O diretor italiano debate sua mais polêmica realização.
Estive terça à noite na Cinemateca e pude acompanhar o encontro do diretor italiano Ruggero Deodato com seus fãs brasileiros. Este encontro, patrocinado pelo Festival de Cinema Fantástico Brasileiro (Cine Fantasy), aconteceu logo após a exibição do seu filme mais cultuado, Cannibal Holocaust (1979). O Deodato Day, como foi chamado o evento de ontem, exibiu antes, dois outros filmes do diretor. Na mesa para a discussão estava também Luis Carlos Merten, conhecido crítico brasileiro de cinema do jornal O Estado de São Paulo.
Este filme, Cannibal Holocaust, é considerado, pelos apaixonados pelo gênero terror, incluindo cineastas como Tarantino e Robert Rodriguez, uma obra-prima influente do cinema exploitation (basicamente, filmes B com sensacionalismo). Acompanhar e tentar entender a visão do diretor, junto ao crítico de cinema, sobre este filme, que chegou a ser banido em diversos países na época de lançamento e atingiu o status de cult, foi realmente interessante.
Só para nos situarmos um pouco na história do filme, 4 documentaristas resolvem realizar um documentário sobre algumas tribos canibais e vão para a Amazônia, porém não voltam mais. Um professor antropologista da Universidade de Nova York monta uma expedição para procurá-los, mas encontra apenas suas câmeras e seus filmes. Ao retornar, assiste suas filmagens para realizar uma matéria sobre o contato deles com as tribos indígenas. Porém, o conteúdo não mostra apenas este contato e sim, o sensacionalismo que eles queriam criar. Cenas fortes e indigestas pela frente!
A partir da metade, o filme se torna um filme-documentário ao estilo Bruxa de Blair... O próprio Deodato fala um pouco no debate sobre a relação de seu filme com este outro. Com baixíssimo orçamento, roteiro fraco e atores iniciantes, Cannibal Holocaust impressiona mesmo pelo realismo das cenas que, após seu lançamento, o diretor chegou a ser questionado se realmente os atores estavam vivos! Um ponto alto da produção é a trilha sonora também comentada no debate.
Abaixo estão 3 assuntos abordados na mesa que considerei mais interessantes:
Quando o filme atingiu o status de cult?
Segundo Deodato, após o estrondoso sucesso da Bruxa de Blair, foi declarada sua influência pelo Cannibal Holocaust, o primeiro a realmente explorar o documentário fake. A partir daí, Deodato disse que foi chamado para participar em diversos festivais de cinema e, sua legião de fãs, não parou de crescer. Estas participações em festivais, inclusive, geraram discussões engraçadas entre ele e George Romero.
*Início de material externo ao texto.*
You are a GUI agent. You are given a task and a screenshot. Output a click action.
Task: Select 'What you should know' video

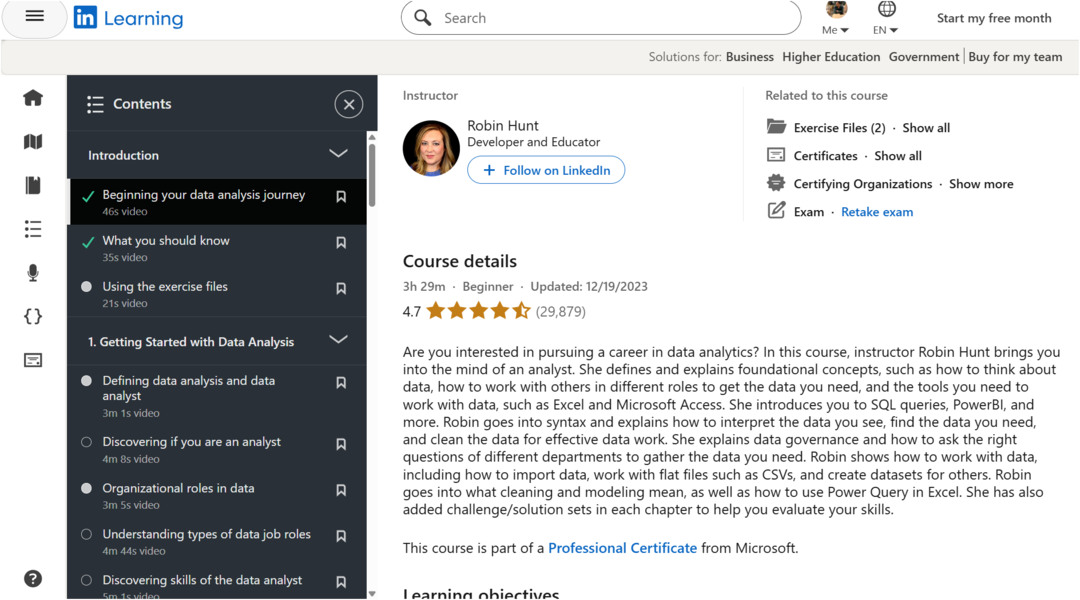(166, 241)
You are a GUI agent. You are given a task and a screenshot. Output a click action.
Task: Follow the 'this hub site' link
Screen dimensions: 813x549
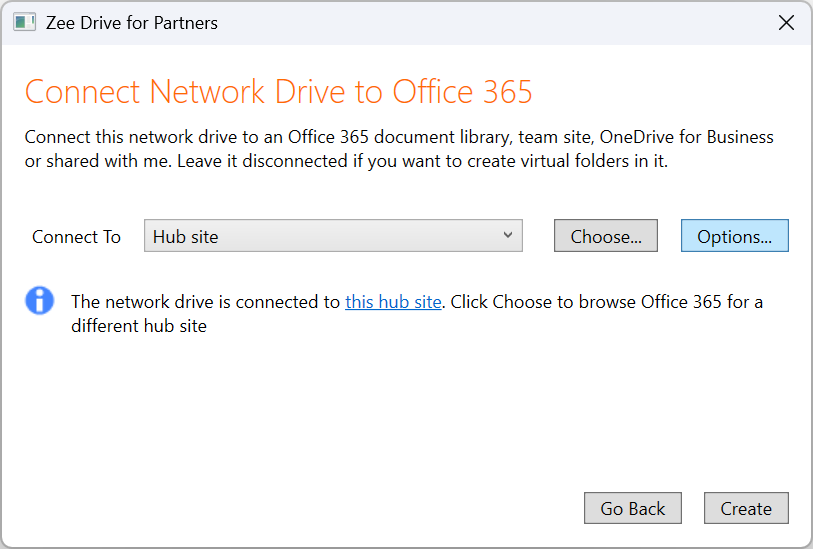(393, 301)
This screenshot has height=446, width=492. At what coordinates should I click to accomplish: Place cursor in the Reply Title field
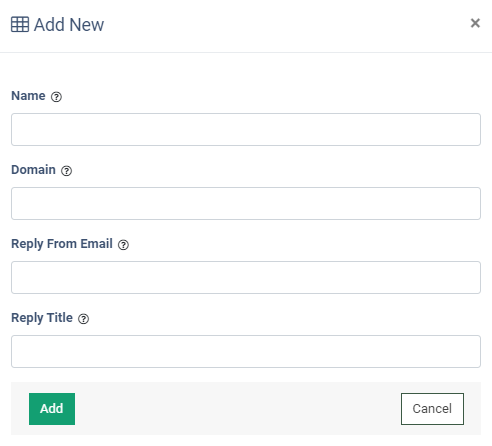coord(246,351)
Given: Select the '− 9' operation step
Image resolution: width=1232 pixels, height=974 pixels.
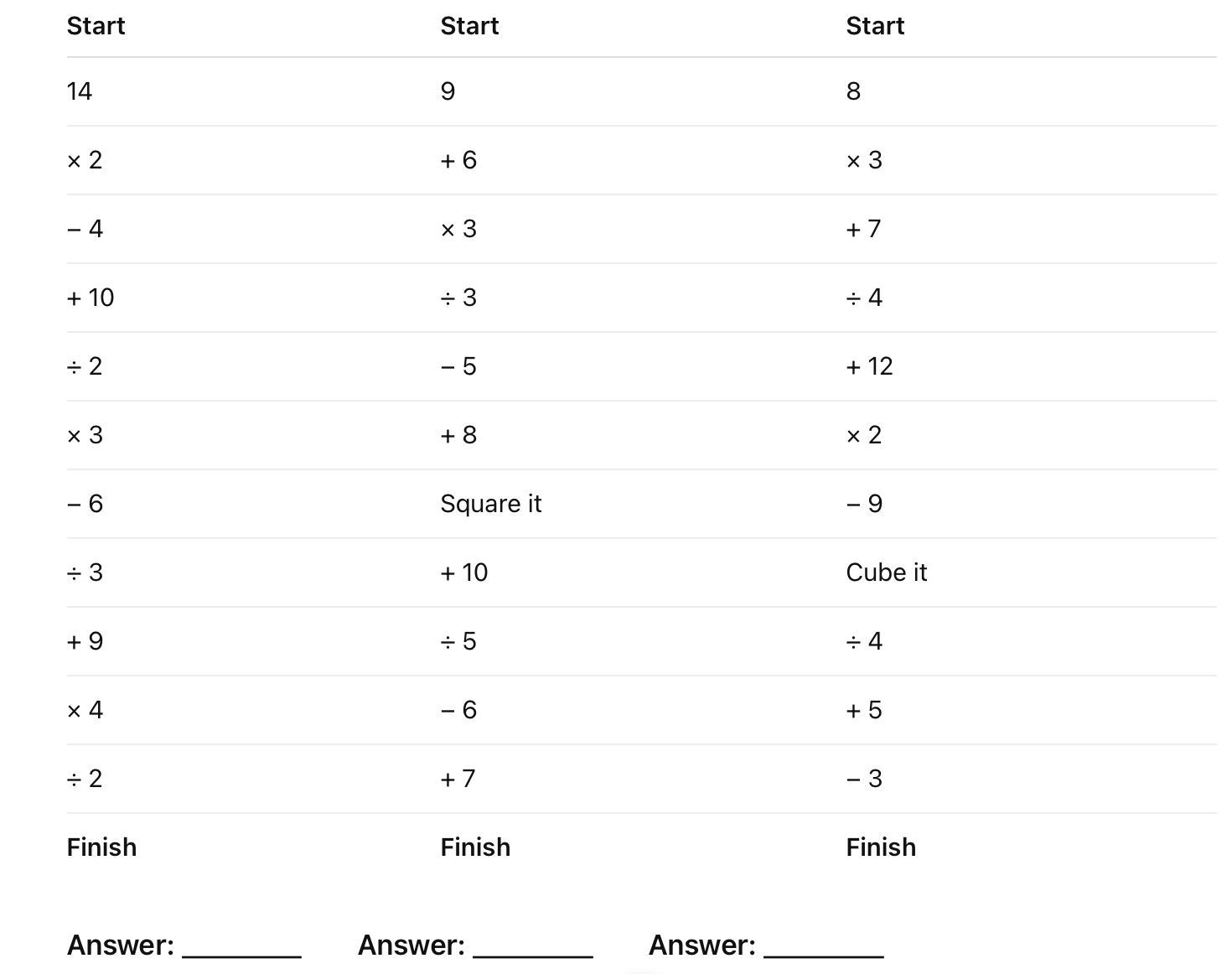Looking at the screenshot, I should pyautogui.click(x=864, y=504).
Por quê o contraste da trilha sonora calma com cenas fortes?
O responsável pela trilha sonora é o compositor italiano Riz Ortolani, nomeado ao Oscar por outras realizações. Deodato inicia e termina o filme com uma composição melódica e, de certa forma, romântica do compositor. Comentou que detesta a maioria dos filmes de ação com trilhas que acompanham o ritmo de uma perseguição de carro, exemplo dado por ele. Diz que isso tira o brilho da cena e acredita que o contraste da música melódica com uma cena forte pode gerar uma reação diferente e inesperada ao espectador.
Qual a ideia da mensagem final do filme "não sabemos quem são os verdadeiros canibais"?
Deodato diz que a exploração do "branco" em relação às culturas primitivas é uma discussão ainda sem fim, mas na época era pior ainda. O crescimento urbano acelerado oprimia àqueles que não se encaixavam neste estilo urbano (Deodato menciona mais especificamente índios e africanos). As cenas violentas entre os documentaristas e os índios canibais é uma tentativa de alertar sobre o respeito necessário entre as diferentes culturas existentes, primitivas ou não.
Apenas para concluir, não sou fã do filme e nem do diretor, mas respeito o que o filme traz de mensagem, mesmo com um realismo exagerado, e me impressiona o número de pessoas que o cultuam no Brasil e no mundo!
Fica registrado também que Deodato é engraçado e bem gente boa!